### GIVEN PASSAGE ###

Building blocks to maths skills
Simple ways to stack the deck in your children’s favour.
WITH a push for STEM (Science, Technology, Engineering, Mathematics) development in children, experts are constantly coming up with new research and new methods to find better ways to enhance those science, technology, engineering and maths skills in kids, and get parents and teachers on board, too.
One of those ways relies on a tried-and-true part of playtime: building blocks – and when you add adults to the equation, you’ve got a partnership in play that’ll pay dividends for years to come.
Families explored that partnership recently at the Sauk Valley Community College, Illinois, United States, where both kids and adults learned a little something during Block Fest, and the older students helped the younger ones build skills that will last them through grade school and beyond.
Northern Illinois University’s Centre for P-20 Engagement and Division of Outreach, Engagement and Regional Development brought Block Fest to Sauk to demonstrate the skills that can be learned from stacking, sorting and creating with non-interlocking blocks – and while playing with blocks might seem simple, there’s more to it than that.
Janice Jones, Sauk’s assistant professor of education, said the programme, originally created at the University of Idaho, helps children as young as eight months, all the way up to eight years, develop early maths skills.
“The idea is there are stages of block play that kids advance through developmentally,” Jones said. “Just giving kids the opportunity to play with blocks or other items, like cardboard boxes and Tupperware containers, and to build and try different things, helps them build maths skills.”

###

PROBLEMS:
[a] In the block play article, at which university was the Block Fest program first created?
[b] Repeat the part of the block play article starting with "Families explored that" and going on through "early maths skills.".
The lines after this article have nothing to do with it.

### RAW DATA ###

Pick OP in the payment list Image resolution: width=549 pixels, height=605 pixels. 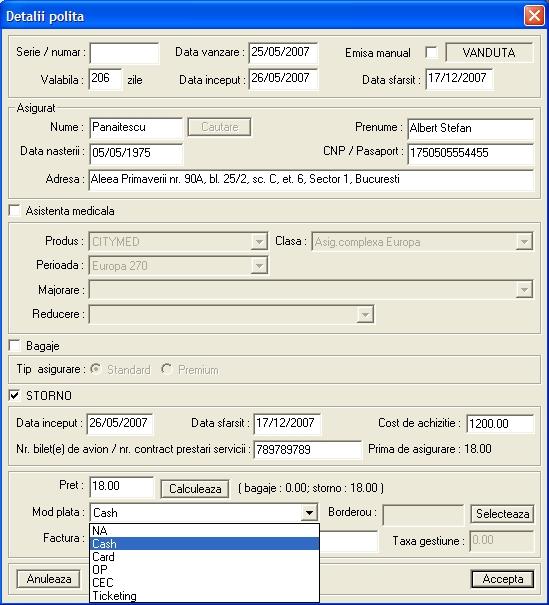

###

SOLUTIONS TO THE TASKS:
[a] It was first created at the University of Idaho.

[b]
Families explored that partnership recently at the Sauk Valley Community College, Illinois, United States, where both kids and adults learned a little something during Block Fest, and the older students helped the younger ones build skills that will last them through grade school and beyond.
Northern Illinois University’s Centre for P-20 Engagement and Division of Outreach, Engagement and Regional Development brought Block Fest to Sauk to demonstrate the skills that can be learned from stacking, sorting and creating with non-interlocking blocks – and while playing with blocks might seem simple, there’s more to it than that.
Janice Jones, Sauk’s assistant professor of education, said the programme, originally created at the University of Idaho, helps children as young as eight months, all the way up to eight years, develop early maths skills.